I don’t like that Twitter limits you to 140 characters. Actually, for some people, it’s a godsend, because it limits their normally longwinded monologs. On the other hand, when you happen to be a gifted and loquacious writer-such as say, myself-you can find it to be quite constricting. I would like to think I have more to say and offer than a measly 140 letters will limit my brilliance to. (Already I’m past 410, and aren’t we all the better for it?)

I don’t like that Twitter seems to be like a voluntary giving up of your rights. It wasn’t all that long ago that everyone was crying for more privacy. Now, with Twitter, you can blab to the whole internet that you are on vacation. Your house is empty, but the fridge is full. Doesn’t it seem a little invasive? Sure, if you don’t twat about your actual whereabouts, it’s no issue, but it seems most of the shitheads on there openly tell everyone where they are all the friggin’ time. A friend of mine invited me to a site called Loopt, where people can see wherever you are, based on the GPS on your phone? Huh? Again, I got nothing to hide, but that seems pretty invasive. But, hey if you wanna give that kind of info out, then I got no problem knowing you’re at Taco Bell or 7-11 or wherever. I am one of the un-specials; I don’t have an iPhone, and I think my phone is so ghetto, it doesn’t have GPS. Sometimes, if I wander too far, the string breaks…
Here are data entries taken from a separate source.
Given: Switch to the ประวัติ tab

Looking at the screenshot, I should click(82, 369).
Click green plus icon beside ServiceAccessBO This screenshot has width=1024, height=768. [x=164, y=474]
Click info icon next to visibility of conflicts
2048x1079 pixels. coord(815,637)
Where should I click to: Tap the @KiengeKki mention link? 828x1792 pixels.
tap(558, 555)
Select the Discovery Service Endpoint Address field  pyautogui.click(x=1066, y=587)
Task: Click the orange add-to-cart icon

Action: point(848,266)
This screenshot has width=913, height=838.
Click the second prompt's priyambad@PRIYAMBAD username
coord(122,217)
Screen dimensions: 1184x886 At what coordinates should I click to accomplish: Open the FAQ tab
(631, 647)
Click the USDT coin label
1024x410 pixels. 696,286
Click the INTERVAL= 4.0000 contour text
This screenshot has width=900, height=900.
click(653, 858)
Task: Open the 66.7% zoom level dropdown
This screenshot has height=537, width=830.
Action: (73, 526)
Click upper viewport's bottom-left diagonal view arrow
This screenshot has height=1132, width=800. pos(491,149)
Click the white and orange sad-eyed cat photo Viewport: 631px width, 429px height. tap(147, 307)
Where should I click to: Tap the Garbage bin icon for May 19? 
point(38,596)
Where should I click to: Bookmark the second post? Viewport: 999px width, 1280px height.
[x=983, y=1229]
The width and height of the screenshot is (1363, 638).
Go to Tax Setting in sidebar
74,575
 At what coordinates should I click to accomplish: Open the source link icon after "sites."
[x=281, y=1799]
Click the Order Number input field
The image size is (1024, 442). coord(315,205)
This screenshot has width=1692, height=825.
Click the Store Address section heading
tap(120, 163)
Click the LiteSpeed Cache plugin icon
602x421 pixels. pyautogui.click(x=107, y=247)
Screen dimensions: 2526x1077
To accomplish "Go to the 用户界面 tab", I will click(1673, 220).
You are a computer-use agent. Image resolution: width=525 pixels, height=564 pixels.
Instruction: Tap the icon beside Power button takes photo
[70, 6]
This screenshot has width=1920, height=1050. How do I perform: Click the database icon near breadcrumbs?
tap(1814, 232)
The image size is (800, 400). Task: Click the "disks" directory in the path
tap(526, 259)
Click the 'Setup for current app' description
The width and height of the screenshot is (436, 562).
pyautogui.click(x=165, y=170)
So what was I talking about?

Yes, about my next get rich quick scheme. Being out of work for so long, surely I have the mind that will conjure up the next, multi-billion dollar idea. Hey, Billy Mays left the space, someone’s gotta fill it. And like most great ideas, it’s more so a twist on an established idea. I can’t stand Twitter (I think you know that by now, right?). But I really enjoy 2 similar sites that are the same basic concept; except more focused. The sites I refer to are http://www.fmylife.com and http://www.textsfromlastnight.com

Both are similar to Twitter in that all the ‘entries’ are short. F(uck)MyLife deals with short, mostly ironic or embarrassing stories. TFLN deals more with either strange or drunken texts that people have received. If you waste your time on Twitter, I highly advise you knock that shit off and visit those 2 sites instead for far more laughs. So with that in mind, here if my idea, none of you peckerheads steal it, all right?

Shitter.com. (Yes, it’s a pseudo skin site now, advertising everything from Russian brides to Christian singles, but I think I can get it.) The focus of Shitter.com will be material (texts, voicemails, even video) taken while people are on the hopper. Reading on the bowl is so 1950’s people! These days it seems everyone else has an iPhone. So why not use it while you’re deucing? I have admitted a lot of my great ideas take place while in the bathroom, so let’s harvest that energy. Did your roommate leave something embarrassing in the bathroom? Are you in a public stall and the guy next to you has riotous gas? Tape it and send it in. (All you First Amenders just look the other way here, I will protect the innocent and gassy.) Is there a mass of something in the shower you just can’t figure the origin of? Let the Net decide!

C’mon, tell me this isn’t money. Did your hot female roommate leave her thongs out again? Did you leave an upper decker at a party? Vomit in the sink? Are you trashing the bathroom of the hotel you are at? The world needs to know. Shit, man, once I get this off the ground, it is Easy Street, my friends. So while I take care of all the mumbo jumbo legal stuff, I need all of you to start gathering evidence I could post. I know for most of you, that won’t be a problem.